++++ TEXTAUSZUG

Letzteres kann auch Odély Teboul, die Frau mit den schmuckbesetzten Netz-Pullis, bestätigen. „Ich würde sogar sagen, Hundehaar ist noch ein bisschen flauschiger als Angora oder Kaschmir“, sagt sie. „Aber das hat auch seinen Preis.“ Das seltene Material, dem sich die Designerin nun widmet, sei im Einkauf teurer als die industriell hergestellten Garn-Klassiker. Ihre daraus entstandenen Unikate bietet Teboul nun den Geschäften an, mit denen sie zusammenarbeitet; oft sind es aber auch Anfragen von Privatpersonen, die sie bedient – darunter zum Beispiel das Künstler-Duo Eva und Adele.

++++++++
++++ BEREITGESTELLTES MATERIAL

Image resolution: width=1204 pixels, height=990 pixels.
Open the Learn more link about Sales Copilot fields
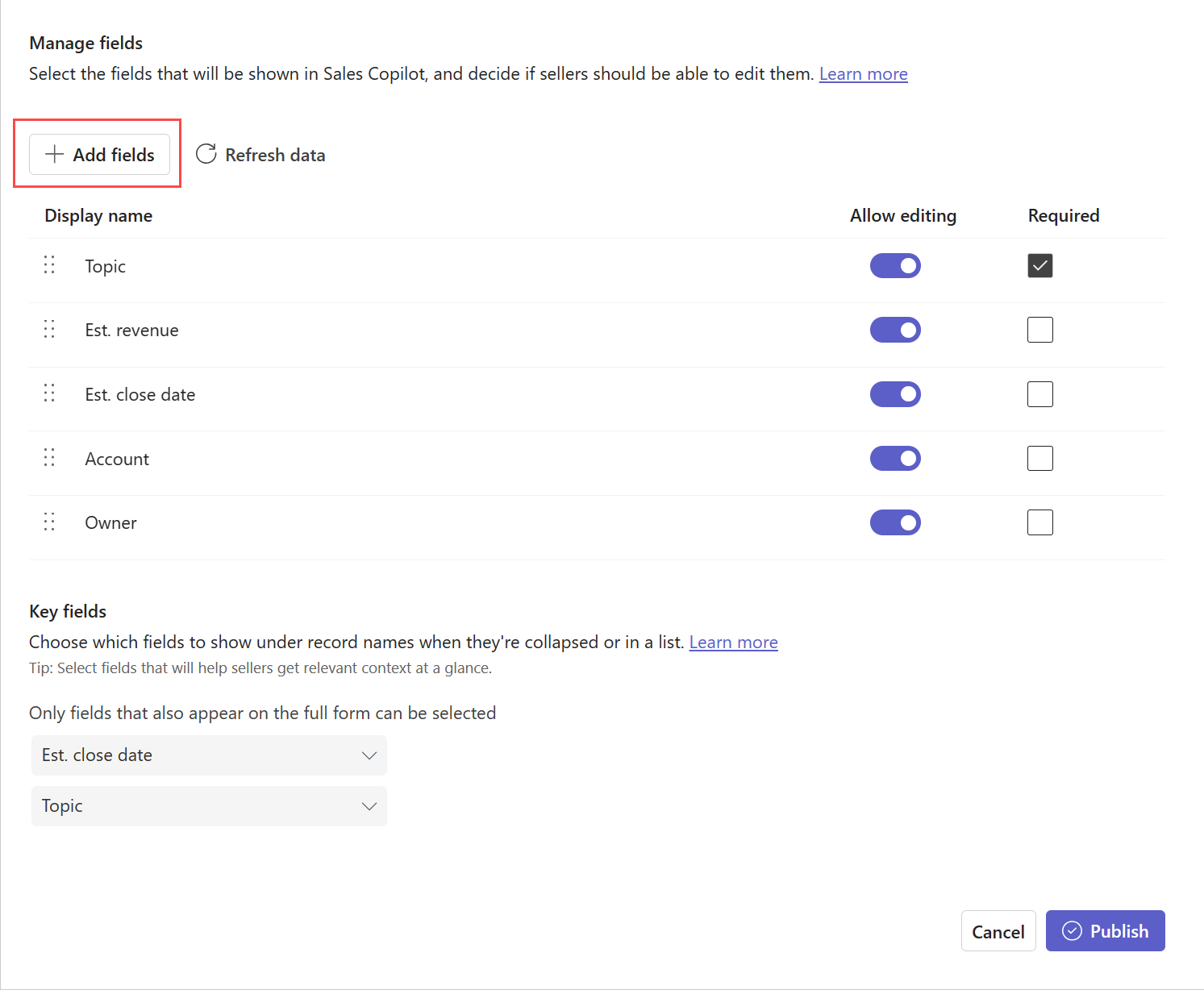coord(863,73)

++++++++

> _ARBEITSANWEISUNGEN_
A) Welches Künstler-Duo nennt der Textauszug als Beispiel für Privatpersonen, deren Anfragen Teboul bedient?
B) Geben Sie den Textauszug beginnend bei „Letzteres kann auch“ und endend bei „Eva und Adele.“ erneut wieder und tauschen Sie dabei „Angora“ gegen „Mohair“ aus.

> _ENDGÜLTIGE ANTWORTEN_
A) Das Künstler-Duo Eva und Adele.

B)
Letzteres kann auch Odély Teboul, die Frau mit den schmuckbesetzten Netz-Pullis, bestätigen. „Ich würde sogar sagen, Hundehaar ist noch ein bisschen flauschiger als Mohair oder Kaschmir“, sagt sie. „Aber das hat auch seinen Preis.“ Das seltene Material, dem sich die Designerin nun widmet, sei im Einkauf teurer als die industriell hergestellten Garn-Klassiker. Ihre daraus entstandenen Unikate bietet Teboul nun den Geschäften an, mit denen sie zusammenarbeitet; oft sind es aber auch Anfragen von Privatpersonen, die sie bedient – darunter zum Beispiel das Künstler-Duo Eva und Adele.